[[ Excerpted records, beginning ]]

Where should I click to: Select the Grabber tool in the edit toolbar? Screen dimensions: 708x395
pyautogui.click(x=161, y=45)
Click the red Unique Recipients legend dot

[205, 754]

[[ Excerpted records, end ]]
[[ Excerpted records, beginning ]]

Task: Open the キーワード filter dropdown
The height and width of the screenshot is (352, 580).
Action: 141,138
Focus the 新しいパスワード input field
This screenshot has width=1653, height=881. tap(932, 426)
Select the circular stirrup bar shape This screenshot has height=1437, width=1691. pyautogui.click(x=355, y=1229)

[[ Excerpted records, end ]]
[[ Excerpted records, beginning ]]

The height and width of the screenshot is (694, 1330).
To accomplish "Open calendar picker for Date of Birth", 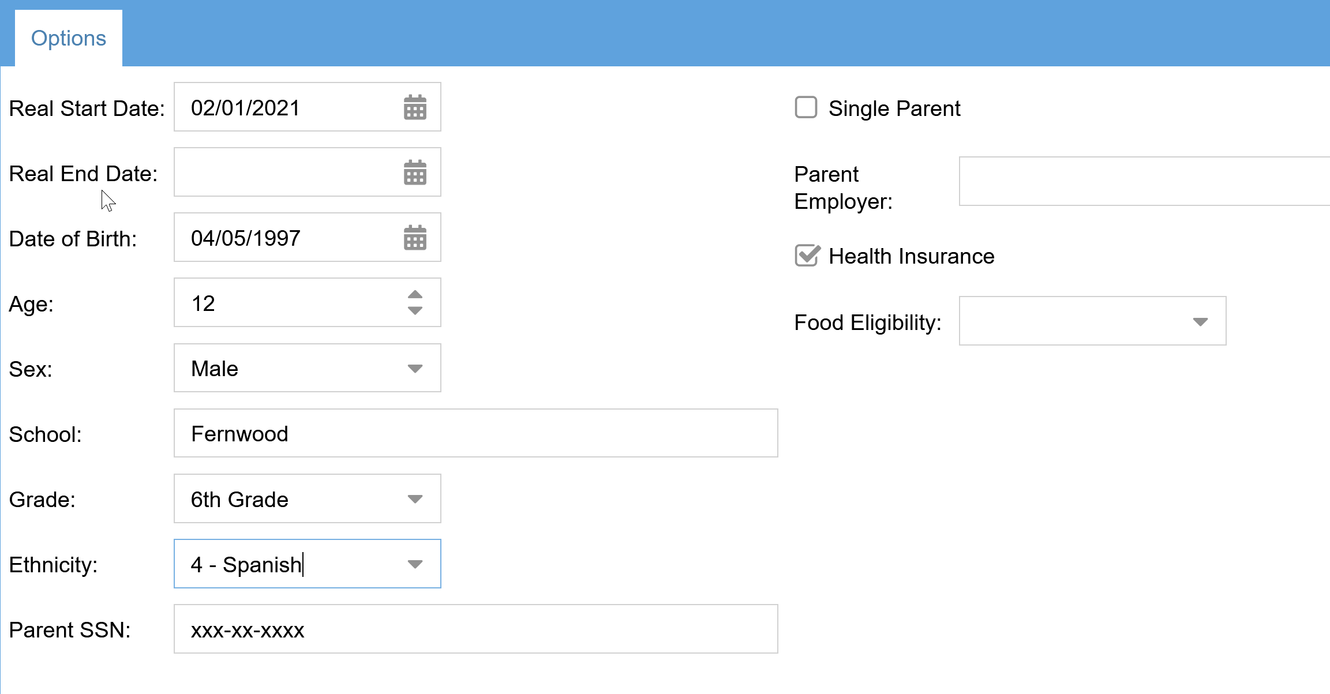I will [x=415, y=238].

[[ Excerpted records, end ]]

Exercise prompt:
What are the lines, exactly as written above, from the line with "The height and width of the screenshot is (352, 580)." to the line with "Select the circular", both included? Output only those.

Solution to this problem:
The height and width of the screenshot is (352, 580).
Action: 141,138
Focus the 新しいパスワード input field
This screenshot has width=1653, height=881. tap(932, 426)
Select the circular stirrup bar shape This screenshot has height=1437, width=1691. pyautogui.click(x=355, y=1229)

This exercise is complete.